In November 2004, Jimenez co-produced a piece on the Shepard murder for ABC News' 20/20.  GLAAD highlighted key shortcomings in 20/20's report, including the lack of hard evidence that drugs were a factor and its failure to point out that McKinney himself had cited ant-gay bias as a central element in the case, even attempting to employ a "gay panic" defense at trial. Shepard's mother also condemned the report, criticizing its selective reading of evidence and accusing ABC of taking her comments out of context.

The 20/20 report neglected to mention another crucial detail: that Jimenez was a friend of Tim Newcomb, Henderson's defense attorney.

Most disturbingly, email correspondence revealed that the Jimenez had already decided that Shepard's murder wasn't an anti-gay hate crime before 20/20 even started its reporting. As Gay City News reported in December 2004:
Roughly two months before reporting began for a "20/20" piece on the Matthew Shepard killing, [Stephen Jimenez,] the freelance producer who sold the story to the ABC program had decided that methamphetamine motivated the murder and not anti-gay bias.
And barely two months into a six-month span of reporting on the piece, a "20/20" producer wrote in an e-mail that the "'hate crime' motivation of Shepard's death" was a "flawed theory."
Sean Maloney, a senior attorney at Willkie, Farr and Gallagher who represents the Matthew Shepard Foundation, said of "20/20"'s apparent prejudgment of the story, "This strikes us as bad journalism. There is a significant body of evidence that says that anti-gay bias played a role in Matt's death."
The November 26 story said that Aaron McKinney who, along with Russell Henderson, murdered Shepard on October 6, 1998 was fueled by meth. [emphasis added]

Media Matters goes on to detail the number of religious right groups and spokespeople who are now exploiting Jimenez's book to demonize the lgbt community at large.

I dare anyone to give me any crap about this book being written because of a "need to get the truth told."

 It's about money, pure and simple. And a group of hateful folks masquerading as Christians eager to besmirch the memory of a young man who cannot defend himself.

Where the hell is the decency in that?

5 comments:

Anonymous said...

I'm not entirely clear where the anger towards this book comes from. I haven't read the book (although I will look for it when it comes out in the next month), but the posts you link to spend most of their words defending hate crimes laws and point to anti-gay sources rather than issues with raised by the author.

Regardless of how the anti-gay forces use the book, that shouldn't stop us from asking inconvenient questions.

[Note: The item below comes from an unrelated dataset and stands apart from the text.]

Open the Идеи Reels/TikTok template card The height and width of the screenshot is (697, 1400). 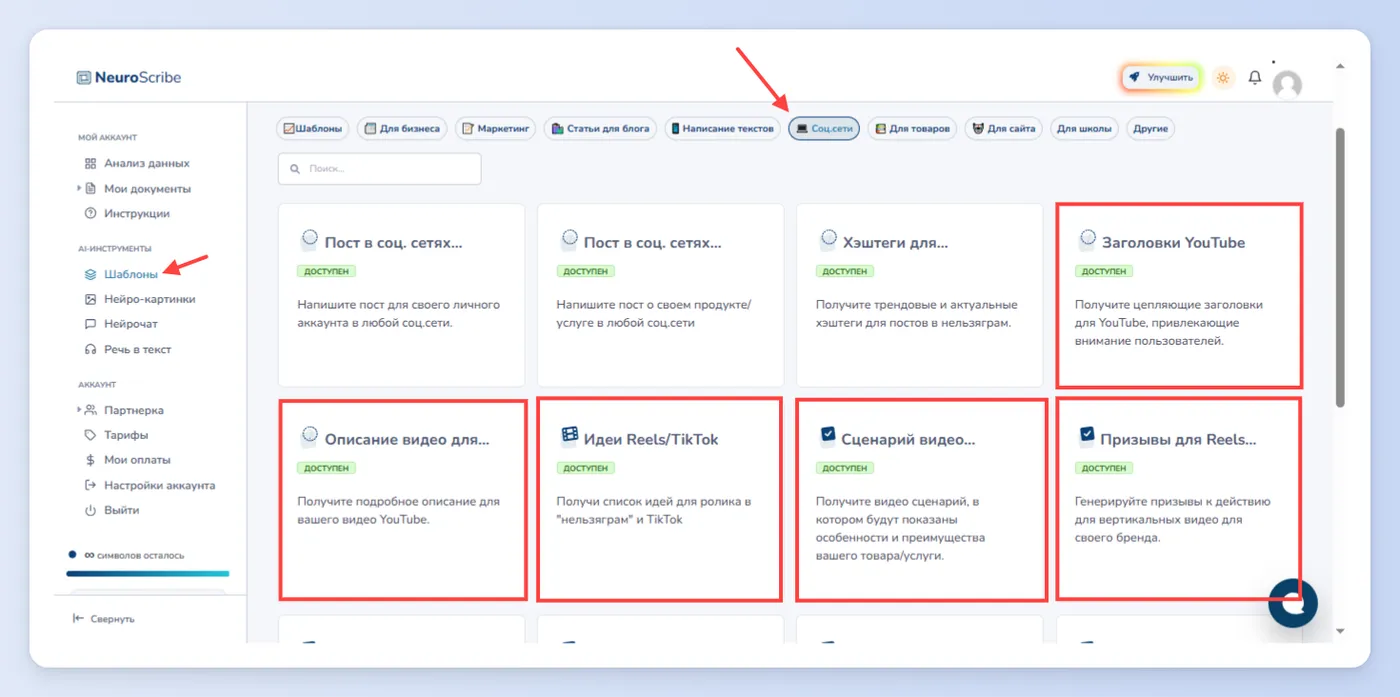pyautogui.click(x=659, y=500)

No, sadly Matthew Shepard can't defend himself, but he didn't ask to be the spotlight for a cause either.

BlackTsunami said...

Anonymous,u cannot be serious. The author makes unsubstantiated claims with no shred of proof whatsoever. Making claims you have not proven and then hiding behind the I'm just raising questions arguments is cheap

Anonymous said...

I'm very serious. The book isn't out yet, but from the interviews the author seems to be making a very specific claim...that meth rather than homosexuality was the central cause of his brutal murder. The author seems to have a number of on the record interviews with people who have direct knowledge of the facts of the case to back up the claim. He potentially has more evidence (police records and so forth), but we don't know that yet.

Yes some of these witnesses will have sketchy pasts. However the murderers were unsavory people and it isn't surprising that they surrounded themselves with similar types.

BlackTsunami said...

Claims he made ten years so and were disputed by those involved. Also officer involved criticized 20\20 report produced by author. And where is proof of claims?

WheresMyKoppy said...

There have been a few people speculating for several years that Matthew's murder was a 'drug deal gone horribly wrong'. I call bulls**t! All this talk really is is an attempt to try and shift some of the blame for his own murder on to the victim. If he's murdered because he's gay, it's a hate crime, and Matthew is guilty only of existing. However, if it's a drug deal gone wrong, Matthew has to take some of the blame. It's as simple as that. I don't believe a word of this drug deal nonsense.